> Stated exercise: Please reproduce the lines below without changing anything.

> Rows:
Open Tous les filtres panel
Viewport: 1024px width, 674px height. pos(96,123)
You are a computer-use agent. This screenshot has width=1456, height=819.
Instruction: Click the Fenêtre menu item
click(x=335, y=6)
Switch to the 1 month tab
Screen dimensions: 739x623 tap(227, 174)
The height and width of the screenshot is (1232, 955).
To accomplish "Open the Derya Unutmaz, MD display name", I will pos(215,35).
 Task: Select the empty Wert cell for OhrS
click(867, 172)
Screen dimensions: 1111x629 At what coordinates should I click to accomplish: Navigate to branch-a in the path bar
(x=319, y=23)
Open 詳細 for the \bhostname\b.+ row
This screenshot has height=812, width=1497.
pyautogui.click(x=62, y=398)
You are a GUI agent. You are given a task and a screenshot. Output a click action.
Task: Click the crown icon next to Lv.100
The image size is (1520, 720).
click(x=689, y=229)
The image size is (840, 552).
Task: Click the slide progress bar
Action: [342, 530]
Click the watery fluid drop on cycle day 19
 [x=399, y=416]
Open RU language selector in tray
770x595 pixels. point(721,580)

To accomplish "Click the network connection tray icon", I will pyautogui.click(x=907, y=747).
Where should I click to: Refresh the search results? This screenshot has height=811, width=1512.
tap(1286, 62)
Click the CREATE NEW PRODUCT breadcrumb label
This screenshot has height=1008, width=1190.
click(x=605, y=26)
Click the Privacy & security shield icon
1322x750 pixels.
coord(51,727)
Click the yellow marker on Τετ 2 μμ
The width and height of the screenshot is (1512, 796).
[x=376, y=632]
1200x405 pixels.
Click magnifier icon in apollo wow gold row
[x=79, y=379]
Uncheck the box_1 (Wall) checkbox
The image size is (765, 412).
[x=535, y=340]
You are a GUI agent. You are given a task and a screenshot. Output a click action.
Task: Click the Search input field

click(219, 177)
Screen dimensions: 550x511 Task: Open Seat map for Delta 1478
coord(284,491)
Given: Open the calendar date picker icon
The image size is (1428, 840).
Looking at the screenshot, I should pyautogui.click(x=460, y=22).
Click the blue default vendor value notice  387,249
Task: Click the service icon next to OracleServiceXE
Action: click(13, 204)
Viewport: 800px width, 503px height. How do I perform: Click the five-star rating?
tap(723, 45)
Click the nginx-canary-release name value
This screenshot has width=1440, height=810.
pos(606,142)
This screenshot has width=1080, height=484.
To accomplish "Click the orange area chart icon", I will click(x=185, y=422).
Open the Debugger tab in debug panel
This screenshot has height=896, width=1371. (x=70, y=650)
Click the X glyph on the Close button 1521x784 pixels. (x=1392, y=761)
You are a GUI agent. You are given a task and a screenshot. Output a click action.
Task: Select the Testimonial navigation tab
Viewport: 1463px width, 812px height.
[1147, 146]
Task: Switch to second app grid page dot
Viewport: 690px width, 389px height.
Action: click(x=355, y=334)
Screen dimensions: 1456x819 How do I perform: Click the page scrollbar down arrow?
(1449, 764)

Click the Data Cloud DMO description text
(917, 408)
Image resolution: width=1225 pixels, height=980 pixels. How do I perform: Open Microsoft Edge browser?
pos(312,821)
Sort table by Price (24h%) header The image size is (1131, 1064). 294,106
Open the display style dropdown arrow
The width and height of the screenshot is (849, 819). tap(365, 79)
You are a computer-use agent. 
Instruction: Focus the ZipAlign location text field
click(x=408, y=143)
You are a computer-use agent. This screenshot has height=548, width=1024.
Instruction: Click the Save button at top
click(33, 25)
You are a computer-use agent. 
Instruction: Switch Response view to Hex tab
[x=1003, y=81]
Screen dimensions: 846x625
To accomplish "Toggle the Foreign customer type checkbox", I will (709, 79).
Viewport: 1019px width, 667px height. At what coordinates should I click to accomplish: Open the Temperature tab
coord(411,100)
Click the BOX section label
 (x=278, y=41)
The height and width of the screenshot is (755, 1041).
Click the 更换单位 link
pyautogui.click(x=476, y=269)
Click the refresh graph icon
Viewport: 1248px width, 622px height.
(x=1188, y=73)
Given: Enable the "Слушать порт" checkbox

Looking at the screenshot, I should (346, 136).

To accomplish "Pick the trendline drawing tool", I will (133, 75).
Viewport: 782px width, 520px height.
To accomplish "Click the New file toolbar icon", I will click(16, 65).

> Solution for this problem:
Open Tous les filtres panel
Viewport: 1024px width, 674px height. pos(96,123)
You are a computer-use agent. This screenshot has width=1456, height=819.
Instruction: Click the Fenêtre menu item
click(x=335, y=6)
Switch to the 1 month tab
Screen dimensions: 739x623 tap(227, 174)
The height and width of the screenshot is (1232, 955).
To accomplish "Open the Derya Unutmaz, MD display name", I will pos(215,35).
 Task: Select the empty Wert cell for OhrS
click(867, 172)
Screen dimensions: 1111x629 At what coordinates should I click to accomplish: Navigate to branch-a in the path bar
(x=319, y=23)
Open 詳細 for the \bhostname\b.+ row
This screenshot has height=812, width=1497.
pyautogui.click(x=62, y=398)
You are a GUI agent. You are given a task and a screenshot. Output a click action.
Task: Click the crown icon next to Lv.100
The image size is (1520, 720).
click(x=689, y=229)
The image size is (840, 552).
Task: Click the slide progress bar
Action: [342, 530]
Click the watery fluid drop on cycle day 19
 [x=399, y=416]
Open RU language selector in tray
770x595 pixels. point(721,580)

To accomplish "Click the network connection tray icon", I will pyautogui.click(x=907, y=747).
Where should I click to: Refresh the search results? This screenshot has height=811, width=1512.
tap(1286, 62)
Click the CREATE NEW PRODUCT breadcrumb label
This screenshot has height=1008, width=1190.
click(x=605, y=26)
Click the Privacy & security shield icon
1322x750 pixels.
coord(51,727)
Click the yellow marker on Τετ 2 μμ
The width and height of the screenshot is (1512, 796).
[x=376, y=632]
1200x405 pixels.
Click magnifier icon in apollo wow gold row
[x=79, y=379]
Uncheck the box_1 (Wall) checkbox
The image size is (765, 412).
[x=535, y=340]
You are a GUI agent. You are given a task and a screenshot. Output a click action.
Task: Click the Search input field

click(219, 177)
Screen dimensions: 550x511 Task: Open Seat map for Delta 1478
coord(284,491)
Given: Open the calendar date picker icon
The image size is (1428, 840).
Looking at the screenshot, I should pyautogui.click(x=460, y=22).
Click the blue default vendor value notice  387,249
Task: Click the service icon next to OracleServiceXE
Action: click(13, 204)
Viewport: 800px width, 503px height. How do I perform: Click the five-star rating?
tap(723, 45)
Click the nginx-canary-release name value
This screenshot has width=1440, height=810.
pos(606,142)
This screenshot has width=1080, height=484.
To accomplish "Click the orange area chart icon", I will click(x=185, y=422).
Open the Debugger tab in debug panel
This screenshot has height=896, width=1371. (x=70, y=650)
Click the X glyph on the Close button 1521x784 pixels. (x=1392, y=761)
You are a GUI agent. You are given a task and a screenshot. Output a click action.
Task: Select the Testimonial navigation tab
Viewport: 1463px width, 812px height.
[1147, 146]
Task: Switch to second app grid page dot
Viewport: 690px width, 389px height.
Action: click(x=355, y=334)
Screen dimensions: 1456x819 How do I perform: Click the page scrollbar down arrow?
(1449, 764)

Click the Data Cloud DMO description text
(917, 408)
Image resolution: width=1225 pixels, height=980 pixels. How do I perform: Open Microsoft Edge browser?
pos(312,821)
Sort table by Price (24h%) header The image size is (1131, 1064). 294,106
Open the display style dropdown arrow
The width and height of the screenshot is (849, 819). tap(365, 79)
You are a computer-use agent. 
Instruction: Focus the ZipAlign location text field
click(x=408, y=143)
You are a computer-use agent. This screenshot has height=548, width=1024.
Instruction: Click the Save button at top
click(33, 25)
You are a computer-use agent. 
Instruction: Switch Response view to Hex tab
[x=1003, y=81]
Screen dimensions: 846x625
To accomplish "Toggle the Foreign customer type checkbox", I will (709, 79).
Viewport: 1019px width, 667px height. At what coordinates should I click to accomplish: Open the Temperature tab
coord(411,100)
Click the BOX section label
 (x=278, y=41)
The height and width of the screenshot is (755, 1041).
Click the 更换单位 link
pyautogui.click(x=476, y=269)
Click the refresh graph icon
Viewport: 1248px width, 622px height.
(x=1188, y=73)
Given: Enable the "Слушать порт" checkbox

Looking at the screenshot, I should (346, 136).

To accomplish "Pick the trendline drawing tool", I will (133, 75).
Viewport: 782px width, 520px height.
To accomplish "Click the New file toolbar icon", I will click(16, 65).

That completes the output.